The judgment then stated:

"The defendant, City of Louisa, Kentucky, shall proceed immediately to prosecute the suits heretofore instituted against the property owners and to collect from the property owners the amounts respectively unpaid and secured by a lien on their property and when collected pay the same immediately to the plaintiff. After these amounts are collected from the property owners and paid to the plaintiff the Court will render a personal judgment against the City of Louisa, Kentucky, for the unpaid balance, with proper orders for levying and collecting general taxes for the payment thereof.

"This cause is continued on the docket for orders looking to the enforcement and the collection of the balance found to be due the plaintiff as said assessments are collected and paid off."

The Circuit Court of Appeals is bound to inquire as to its own jurisdiction of a cause brought before it by appeal even though the question is not raised by the parties. Republic Iron & Steel Company v. Youngstown Sheet & Tube Company, 6 Cir., 272 F. 386; Fred Macey Company v. Macey, 6 Cir., 135 F. 725; U.S. v. Cusson, 2 Cir., 132 F.2d 413; Goodyear Tire & Rubber Company v. Federal Trade Commission, 6 Cir., 92 F.2d 677; Oakland County v. Hazlett, 6 Cir., 87 F.2d 795.

The jurisdiction of the Circuit Courts of Appeals is purely statutory and such courts are without authority to review by appeal any decision of the district court which is not a final decision, with certain exceptions not material here 28 U.S.C.A. ยง 225. No appeal lies without an appealable judgment, whatever questions may have *514 developed in the case leading up to the judgment. The statute providing for the review of "final decisions" contains no definition of the phrase. Its meaning must be drawn from statutory construction, by common-law principles and from implications yielded by other statutes. The object of the statute was to save the unnecessary expense and delays of repeated appeals in the same suit and to have the whole case and every controversy in it decided in the same appeal. Forgay v. Conrad, 6 How. 201, 47 U.S. 201, 12 L. Ed. 404.

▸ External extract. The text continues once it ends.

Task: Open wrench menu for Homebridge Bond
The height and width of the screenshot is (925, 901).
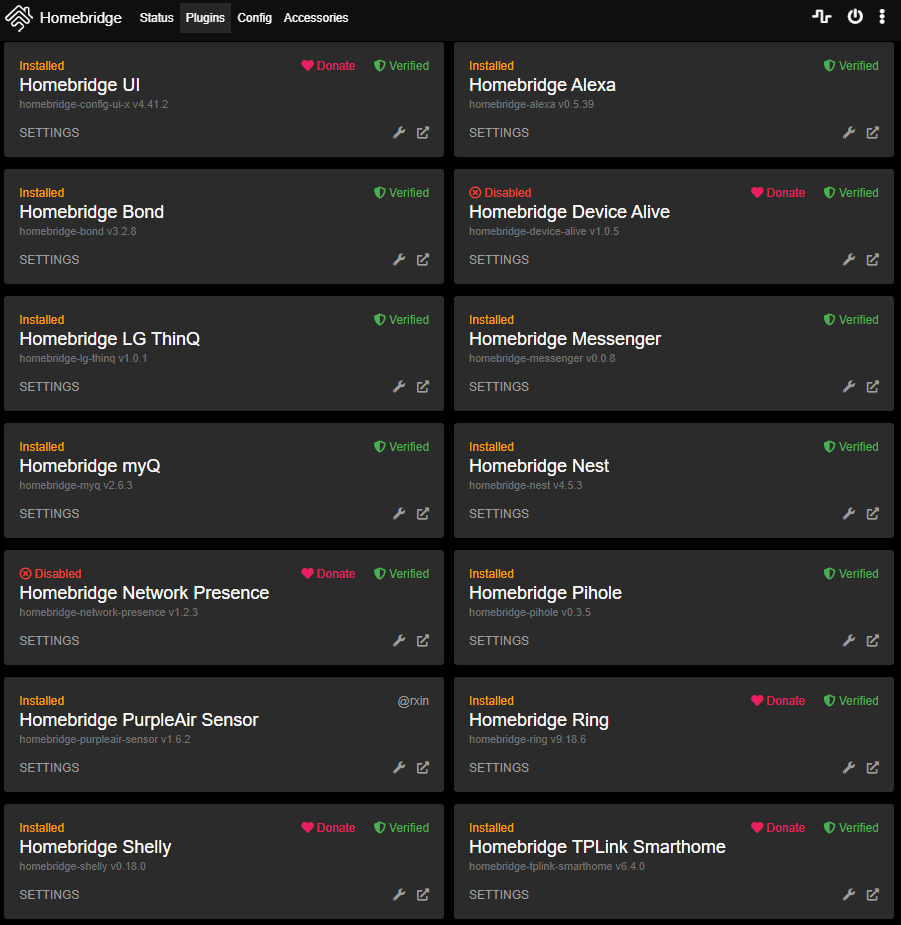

A final judgment is one which disposes of the whole subject, gives all the relief that was contemplated, provides with reasonable completeness, for giving effect to the judgment and leaves nothing to be done in the cause save to superintend, ministerially, the execution of the decree. Grand Trunk Western R. Co. et al. v. McHie, 6 Cir., 100 F.2d 86; Turnbull v. United States of America, 6 Cir. 139 F.2d 126; Hunter v. Federal Life Insurance Company, 8 Cir., 103 F.2d 192; Fields v. Mutual Ben. Life Ins. Co., 4 Cir., 93 F.2d 559. The recital in a judgment that "after these amounts are collected from the property owner and paid to the plaintiff the court will render a personal judgment * * * for the unpaid balance with proper orders for levying and collecting general taxes for the payment thereof" is interlocutory and will not support an appeal.

A judgment cannot be final where it is impossible for the party in whose favor the decision is made to obtain any benefit therefrom without re-setting the cause for hearing before the court upon a reservation made in the judgment itself. Notwithstanding the trial court adjudged appellant's defenses to be bad in law, it remained for the trial court by future orders or judgments to accomplish the object of the suit. When the trial court ascertains the amount of the judgment to which appellee is entitled and provides for its enforcement by the ministerial processes of the court, the cause will then be complete for appeal and if the judgment be affirmed, there will be nothing left for the trial court to do but to carry it into execution which is the essence of a final judgment for the purpose of appeal. Guarantee Company v. Mechanics' Sav. Bank & Trust Company, 173 U.S. 582, 586, 19 S. Ct. 551, 43 L. Ed. 818.

The only part of the judgment of which appellant complains is that part deciding that appellant is subject to a personal liability. The remainder of the judgment is conceded to be correct with the exception that appellant insists on its defense of statutory limitation as to some of the bonds, which question was not decided by the trial court. Appeal dismissed.